3D Guidewire Shape Reconstruction from Monoplane Fluoroscopic Images
This addresses the problem of radiation exposure and equipment reliance in endovascular interventions for medical practitioners, though it appears incremental as it matches existing performance.
The paper tackles 3D guidewire shape reconstruction from monoplane fluoroscopic images for endovascular navigation, proposing a method using a simulator and a neural network that achieves results comparable to conventional triangulation.

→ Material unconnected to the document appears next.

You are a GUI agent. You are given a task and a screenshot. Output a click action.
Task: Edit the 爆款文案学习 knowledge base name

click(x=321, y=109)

Endovascular navigation, essential for diagnosing and treating endovascular diseases, predominantly hinges on fluoroscopic images due to the constraints in sensory feedback. Current shape reconstruction techniques for endovascular intervention often rely on either a priori information or specialized equipment, potentially subjecting patients to heightened radiation exposure. While deep learning holds potential, it typically demands extensive data. In this paper, we propose a new method to reconstruct the 3D guidewire by utilizing CathSim, a state-of-the-art endovascular simulator, and a 3D Fluoroscopy Guidewire Reconstruction Network (3D-FGRN). Our 3D-FGRN delivers results on par with conventional triangulation from simulated monoplane fluoroscopic images. Our experiments accentuate the efficiency of the proposed network, demonstrating it as a promising alternative to traditional methods.